Exercise goal: Nothing but the pictures should go missing; return all the entries below exactly.

Dataset content:
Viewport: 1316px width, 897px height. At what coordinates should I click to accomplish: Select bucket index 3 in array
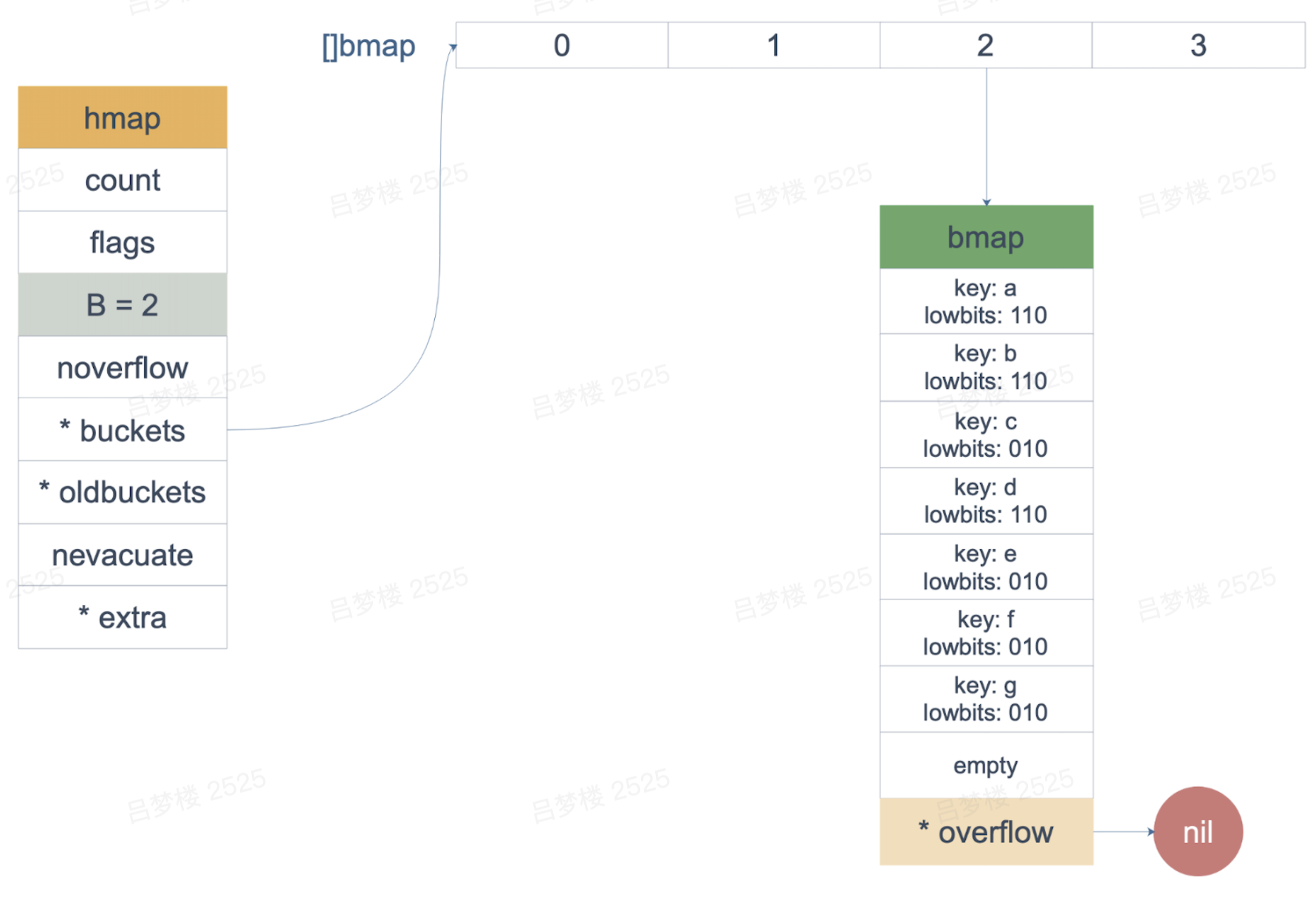[1199, 45]
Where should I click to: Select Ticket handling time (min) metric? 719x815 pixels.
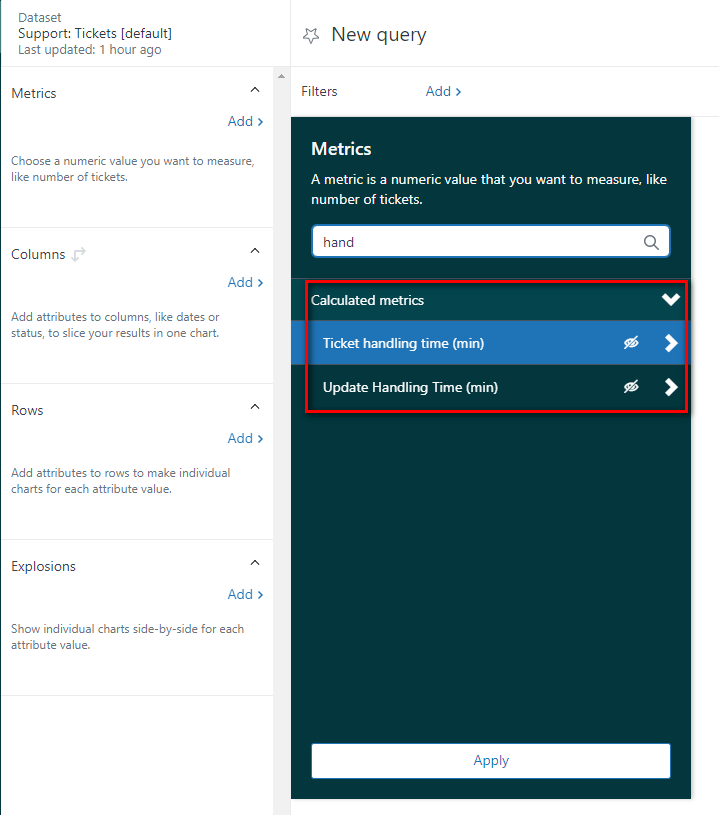coord(403,343)
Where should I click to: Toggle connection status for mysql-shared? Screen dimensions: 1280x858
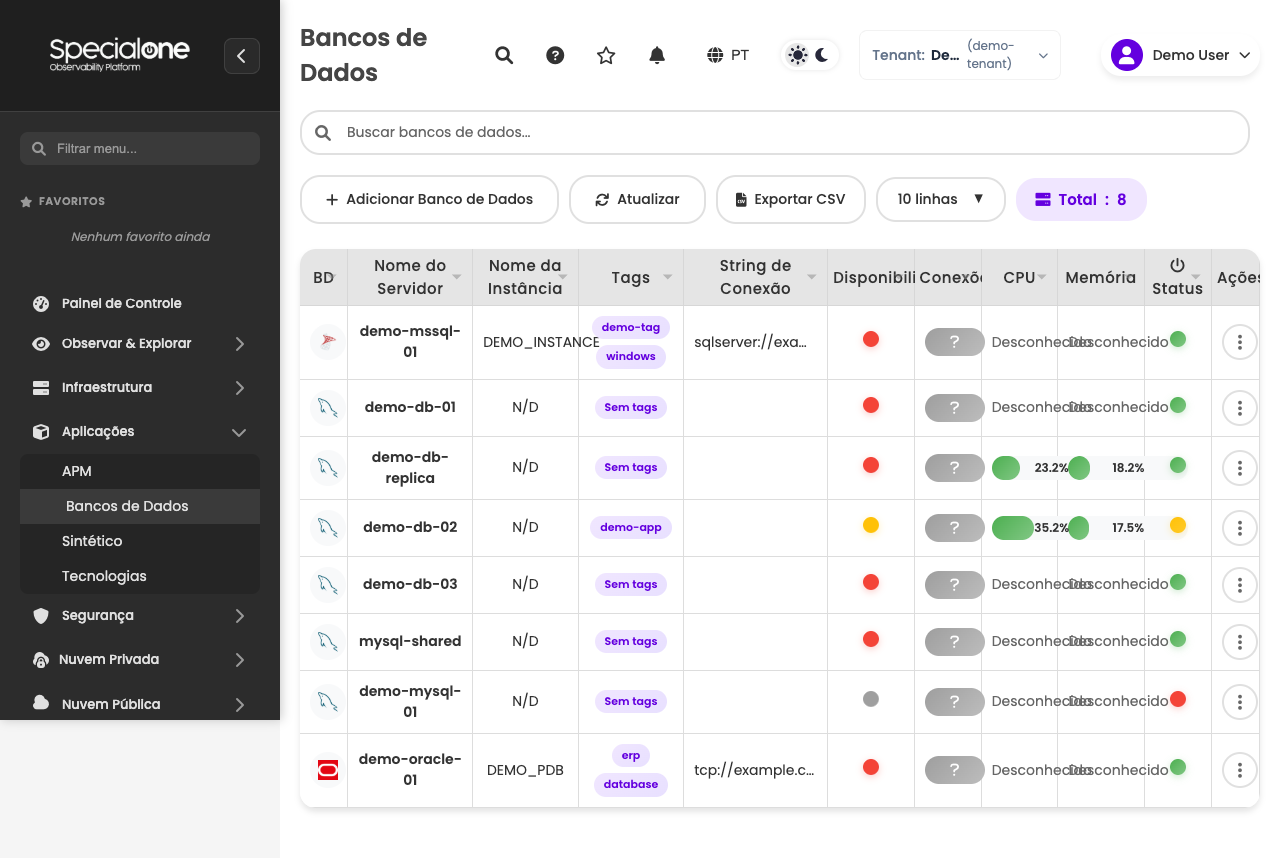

Task solution:
Viewport: 1316px width, 897px height. At what coordinates should I click to accomplish: Select bucket index 3 in array
[1199, 45]
Where should I click to: Select Ticket handling time (min) metric? 719x815 pixels.
coord(403,343)
Where should I click to: Toggle connection status for mysql-shared? Screen dimensions: 1280x858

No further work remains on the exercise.